[[ The input, beginning ]]

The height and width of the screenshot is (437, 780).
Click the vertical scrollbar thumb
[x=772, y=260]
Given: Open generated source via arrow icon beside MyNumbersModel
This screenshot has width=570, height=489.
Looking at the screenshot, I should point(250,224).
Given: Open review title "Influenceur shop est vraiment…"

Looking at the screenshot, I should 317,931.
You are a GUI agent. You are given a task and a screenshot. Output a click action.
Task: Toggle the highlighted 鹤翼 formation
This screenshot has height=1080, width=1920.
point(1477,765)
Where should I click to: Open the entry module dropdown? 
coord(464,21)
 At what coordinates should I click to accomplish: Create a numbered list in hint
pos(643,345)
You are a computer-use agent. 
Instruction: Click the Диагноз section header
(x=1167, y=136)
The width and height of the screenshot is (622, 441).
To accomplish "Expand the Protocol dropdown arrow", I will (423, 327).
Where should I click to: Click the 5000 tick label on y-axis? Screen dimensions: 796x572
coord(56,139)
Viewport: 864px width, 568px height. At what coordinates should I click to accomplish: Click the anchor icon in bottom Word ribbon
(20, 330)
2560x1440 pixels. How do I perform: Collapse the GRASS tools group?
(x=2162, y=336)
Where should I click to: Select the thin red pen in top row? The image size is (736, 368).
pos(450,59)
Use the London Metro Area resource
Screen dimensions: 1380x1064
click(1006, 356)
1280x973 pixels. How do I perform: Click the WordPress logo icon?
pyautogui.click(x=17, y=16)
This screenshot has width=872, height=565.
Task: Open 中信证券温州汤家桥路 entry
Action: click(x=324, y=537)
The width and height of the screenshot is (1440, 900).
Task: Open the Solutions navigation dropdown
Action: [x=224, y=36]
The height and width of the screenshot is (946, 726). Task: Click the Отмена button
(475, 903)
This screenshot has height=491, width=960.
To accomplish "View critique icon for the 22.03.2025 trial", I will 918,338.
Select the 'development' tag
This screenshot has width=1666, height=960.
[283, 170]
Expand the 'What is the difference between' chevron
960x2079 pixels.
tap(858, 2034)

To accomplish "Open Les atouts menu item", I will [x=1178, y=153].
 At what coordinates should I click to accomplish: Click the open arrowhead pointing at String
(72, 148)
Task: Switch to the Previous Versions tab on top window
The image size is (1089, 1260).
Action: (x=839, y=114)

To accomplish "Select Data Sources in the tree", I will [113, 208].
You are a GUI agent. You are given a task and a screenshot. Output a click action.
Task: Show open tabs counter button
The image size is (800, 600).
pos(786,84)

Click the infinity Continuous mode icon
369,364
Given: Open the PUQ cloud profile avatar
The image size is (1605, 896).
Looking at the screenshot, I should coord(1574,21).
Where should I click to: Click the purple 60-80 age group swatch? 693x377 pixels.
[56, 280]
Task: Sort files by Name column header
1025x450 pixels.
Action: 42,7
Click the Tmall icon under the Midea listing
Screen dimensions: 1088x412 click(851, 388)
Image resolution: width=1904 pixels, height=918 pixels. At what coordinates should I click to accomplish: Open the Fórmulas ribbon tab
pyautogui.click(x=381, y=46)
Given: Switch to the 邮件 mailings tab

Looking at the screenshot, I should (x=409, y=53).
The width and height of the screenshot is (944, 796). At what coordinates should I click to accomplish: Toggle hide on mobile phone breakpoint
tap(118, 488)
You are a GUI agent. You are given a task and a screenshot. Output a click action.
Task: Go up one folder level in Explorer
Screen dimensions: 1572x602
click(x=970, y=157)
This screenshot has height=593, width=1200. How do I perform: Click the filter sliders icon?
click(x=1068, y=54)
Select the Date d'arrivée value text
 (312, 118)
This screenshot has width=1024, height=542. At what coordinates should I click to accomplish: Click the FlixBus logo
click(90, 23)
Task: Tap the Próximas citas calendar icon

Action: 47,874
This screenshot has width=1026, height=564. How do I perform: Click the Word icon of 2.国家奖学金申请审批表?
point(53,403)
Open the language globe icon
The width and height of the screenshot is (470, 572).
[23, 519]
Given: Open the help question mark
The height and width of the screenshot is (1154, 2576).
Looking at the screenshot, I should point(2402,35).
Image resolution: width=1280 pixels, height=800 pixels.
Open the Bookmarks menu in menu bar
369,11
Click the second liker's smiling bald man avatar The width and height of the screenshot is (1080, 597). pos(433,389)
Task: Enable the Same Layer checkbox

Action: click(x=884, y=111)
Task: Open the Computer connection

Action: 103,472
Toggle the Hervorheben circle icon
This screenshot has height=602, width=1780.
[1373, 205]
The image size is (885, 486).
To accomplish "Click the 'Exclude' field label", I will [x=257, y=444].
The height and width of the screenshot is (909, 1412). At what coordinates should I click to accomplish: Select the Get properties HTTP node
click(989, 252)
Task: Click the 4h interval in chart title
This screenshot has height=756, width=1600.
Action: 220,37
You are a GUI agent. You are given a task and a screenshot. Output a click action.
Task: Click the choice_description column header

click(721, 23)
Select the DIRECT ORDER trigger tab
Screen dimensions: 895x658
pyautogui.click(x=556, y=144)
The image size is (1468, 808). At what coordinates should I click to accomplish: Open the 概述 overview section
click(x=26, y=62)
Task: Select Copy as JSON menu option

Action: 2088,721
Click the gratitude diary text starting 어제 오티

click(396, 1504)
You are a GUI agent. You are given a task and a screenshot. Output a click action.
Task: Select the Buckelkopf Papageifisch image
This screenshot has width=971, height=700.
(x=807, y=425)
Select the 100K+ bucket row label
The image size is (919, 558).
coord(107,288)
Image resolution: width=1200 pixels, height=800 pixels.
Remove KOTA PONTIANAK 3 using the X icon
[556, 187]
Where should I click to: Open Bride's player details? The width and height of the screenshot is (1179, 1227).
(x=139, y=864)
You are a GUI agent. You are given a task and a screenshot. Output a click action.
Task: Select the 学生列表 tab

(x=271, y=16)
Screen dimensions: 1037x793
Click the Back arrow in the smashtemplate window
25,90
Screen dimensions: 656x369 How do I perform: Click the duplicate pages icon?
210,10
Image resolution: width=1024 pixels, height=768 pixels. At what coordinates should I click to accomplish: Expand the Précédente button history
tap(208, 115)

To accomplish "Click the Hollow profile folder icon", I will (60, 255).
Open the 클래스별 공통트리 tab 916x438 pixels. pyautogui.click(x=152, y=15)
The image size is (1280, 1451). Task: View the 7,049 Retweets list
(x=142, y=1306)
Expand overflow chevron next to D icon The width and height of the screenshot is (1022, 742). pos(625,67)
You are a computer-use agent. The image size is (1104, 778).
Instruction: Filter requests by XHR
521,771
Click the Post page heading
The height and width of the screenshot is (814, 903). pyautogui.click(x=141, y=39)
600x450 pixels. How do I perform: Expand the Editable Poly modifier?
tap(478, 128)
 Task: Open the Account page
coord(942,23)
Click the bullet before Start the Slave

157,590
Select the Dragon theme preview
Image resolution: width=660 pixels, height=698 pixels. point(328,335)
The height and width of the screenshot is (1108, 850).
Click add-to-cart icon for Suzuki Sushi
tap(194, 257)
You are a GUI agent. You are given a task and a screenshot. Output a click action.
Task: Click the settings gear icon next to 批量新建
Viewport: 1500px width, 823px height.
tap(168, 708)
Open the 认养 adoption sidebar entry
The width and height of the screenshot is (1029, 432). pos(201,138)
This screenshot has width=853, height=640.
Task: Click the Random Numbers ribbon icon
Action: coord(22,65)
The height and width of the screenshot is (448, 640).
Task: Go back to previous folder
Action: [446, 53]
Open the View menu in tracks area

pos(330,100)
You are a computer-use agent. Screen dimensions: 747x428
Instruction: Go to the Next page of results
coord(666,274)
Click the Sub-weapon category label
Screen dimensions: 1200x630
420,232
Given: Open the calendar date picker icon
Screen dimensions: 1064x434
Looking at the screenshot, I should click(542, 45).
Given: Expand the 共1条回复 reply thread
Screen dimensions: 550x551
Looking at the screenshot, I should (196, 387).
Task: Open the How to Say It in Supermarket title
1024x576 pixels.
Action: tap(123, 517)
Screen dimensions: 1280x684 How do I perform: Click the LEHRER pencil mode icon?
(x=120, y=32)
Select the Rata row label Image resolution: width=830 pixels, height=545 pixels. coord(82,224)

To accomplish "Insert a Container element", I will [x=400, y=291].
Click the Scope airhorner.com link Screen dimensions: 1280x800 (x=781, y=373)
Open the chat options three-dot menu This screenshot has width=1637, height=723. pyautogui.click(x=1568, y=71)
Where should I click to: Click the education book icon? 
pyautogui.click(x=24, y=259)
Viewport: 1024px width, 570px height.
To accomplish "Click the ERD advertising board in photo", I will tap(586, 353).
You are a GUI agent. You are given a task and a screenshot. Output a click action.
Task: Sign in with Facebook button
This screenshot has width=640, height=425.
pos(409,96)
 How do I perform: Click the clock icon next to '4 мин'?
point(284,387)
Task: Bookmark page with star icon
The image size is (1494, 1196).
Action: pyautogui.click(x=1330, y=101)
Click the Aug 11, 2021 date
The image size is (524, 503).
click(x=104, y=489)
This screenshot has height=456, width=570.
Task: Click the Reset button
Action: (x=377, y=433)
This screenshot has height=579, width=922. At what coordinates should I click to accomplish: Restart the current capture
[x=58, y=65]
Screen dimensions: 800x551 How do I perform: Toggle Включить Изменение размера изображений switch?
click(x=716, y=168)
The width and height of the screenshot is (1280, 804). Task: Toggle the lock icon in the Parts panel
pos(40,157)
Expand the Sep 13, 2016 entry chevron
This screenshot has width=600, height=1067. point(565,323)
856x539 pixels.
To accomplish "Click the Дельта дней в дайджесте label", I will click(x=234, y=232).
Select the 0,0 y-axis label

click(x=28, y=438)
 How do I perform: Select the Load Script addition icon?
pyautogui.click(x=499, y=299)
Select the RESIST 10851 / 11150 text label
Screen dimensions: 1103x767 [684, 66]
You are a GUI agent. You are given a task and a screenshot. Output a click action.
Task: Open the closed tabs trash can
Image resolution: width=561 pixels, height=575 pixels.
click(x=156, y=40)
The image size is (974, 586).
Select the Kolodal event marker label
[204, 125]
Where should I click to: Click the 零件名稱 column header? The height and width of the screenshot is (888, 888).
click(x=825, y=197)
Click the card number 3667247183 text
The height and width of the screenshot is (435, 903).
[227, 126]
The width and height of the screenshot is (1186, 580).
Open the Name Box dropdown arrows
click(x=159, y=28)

[[ The input, end ]]

**Work request**
Set down, from the entries above, exactly the lines from the one with "Where should I click to: Select" up to and including the one with "Expand the 'What", and no other lines.

**Answer to this task**
Where should I click to: Select the thin red pen in top row? The image size is (736, 368).
pos(450,59)
Use the London Metro Area resource
Screen dimensions: 1380x1064
click(1006, 356)
1280x973 pixels. How do I perform: Click the WordPress logo icon?
pyautogui.click(x=17, y=16)
This screenshot has width=872, height=565.
Task: Open 中信证券温州汤家桥路 entry
Action: click(x=324, y=537)
The width and height of the screenshot is (1440, 900).
Task: Open the Solutions navigation dropdown
Action: [x=224, y=36]
The height and width of the screenshot is (946, 726). Task: Click the Отмена button
(475, 903)
This screenshot has height=491, width=960.
To accomplish "View critique icon for the 22.03.2025 trial", I will 918,338.
Select the 'development' tag
This screenshot has width=1666, height=960.
[283, 170]
Expand the 'What is the difference between' chevron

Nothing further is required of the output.